[Collected data]
··········

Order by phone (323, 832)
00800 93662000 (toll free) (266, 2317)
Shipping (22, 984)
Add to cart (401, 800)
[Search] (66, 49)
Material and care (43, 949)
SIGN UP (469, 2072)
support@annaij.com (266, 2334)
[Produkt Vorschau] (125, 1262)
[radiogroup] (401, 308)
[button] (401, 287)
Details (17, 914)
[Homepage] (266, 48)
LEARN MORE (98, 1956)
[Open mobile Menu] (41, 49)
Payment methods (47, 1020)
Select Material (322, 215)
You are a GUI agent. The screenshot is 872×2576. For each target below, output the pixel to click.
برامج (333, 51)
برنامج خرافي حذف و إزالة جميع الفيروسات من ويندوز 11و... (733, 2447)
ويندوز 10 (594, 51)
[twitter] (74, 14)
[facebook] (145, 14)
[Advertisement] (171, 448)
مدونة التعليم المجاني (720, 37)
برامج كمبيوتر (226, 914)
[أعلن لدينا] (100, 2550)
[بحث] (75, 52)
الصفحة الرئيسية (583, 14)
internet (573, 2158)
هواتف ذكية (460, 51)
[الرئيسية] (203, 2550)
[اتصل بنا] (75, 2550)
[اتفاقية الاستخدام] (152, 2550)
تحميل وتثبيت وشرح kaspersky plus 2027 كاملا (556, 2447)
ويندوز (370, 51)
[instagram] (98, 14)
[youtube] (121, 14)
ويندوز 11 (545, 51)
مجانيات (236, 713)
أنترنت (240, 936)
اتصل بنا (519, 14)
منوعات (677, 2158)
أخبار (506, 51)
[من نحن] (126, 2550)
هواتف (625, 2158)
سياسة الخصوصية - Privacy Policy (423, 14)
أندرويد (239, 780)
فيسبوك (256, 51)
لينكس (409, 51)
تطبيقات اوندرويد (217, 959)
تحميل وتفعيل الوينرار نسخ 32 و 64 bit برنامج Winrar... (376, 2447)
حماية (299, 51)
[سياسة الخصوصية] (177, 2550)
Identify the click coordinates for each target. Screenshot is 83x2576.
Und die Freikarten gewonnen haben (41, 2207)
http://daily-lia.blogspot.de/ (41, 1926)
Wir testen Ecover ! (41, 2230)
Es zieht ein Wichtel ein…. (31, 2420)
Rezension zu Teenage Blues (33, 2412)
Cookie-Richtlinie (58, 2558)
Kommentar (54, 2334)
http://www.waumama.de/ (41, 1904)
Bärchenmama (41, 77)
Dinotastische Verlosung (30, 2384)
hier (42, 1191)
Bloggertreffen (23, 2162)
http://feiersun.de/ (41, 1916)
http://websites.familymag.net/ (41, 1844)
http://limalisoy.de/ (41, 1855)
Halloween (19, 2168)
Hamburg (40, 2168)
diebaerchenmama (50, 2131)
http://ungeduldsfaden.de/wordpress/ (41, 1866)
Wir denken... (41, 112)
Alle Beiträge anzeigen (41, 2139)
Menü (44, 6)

··········

# BRIEF
Please copy, word for word, every line from the first line of the records through the line containing "Payment methods (47, 1020)", with both of those lines included and nothing else.

# COMPLETED TASK
Order by phone (323, 832)
00800 93662000 (toll free) (266, 2317)
Shipping (22, 984)
Add to cart (401, 800)
[Search] (66, 49)
Material and care (43, 949)
SIGN UP (469, 2072)
support@annaij.com (266, 2334)
[Produkt Vorschau] (125, 1262)
[radiogroup] (401, 308)
[button] (401, 287)
Details (17, 914)
[Homepage] (266, 48)
LEARN MORE (98, 1956)
[Open mobile Menu] (41, 49)
Payment methods (47, 1020)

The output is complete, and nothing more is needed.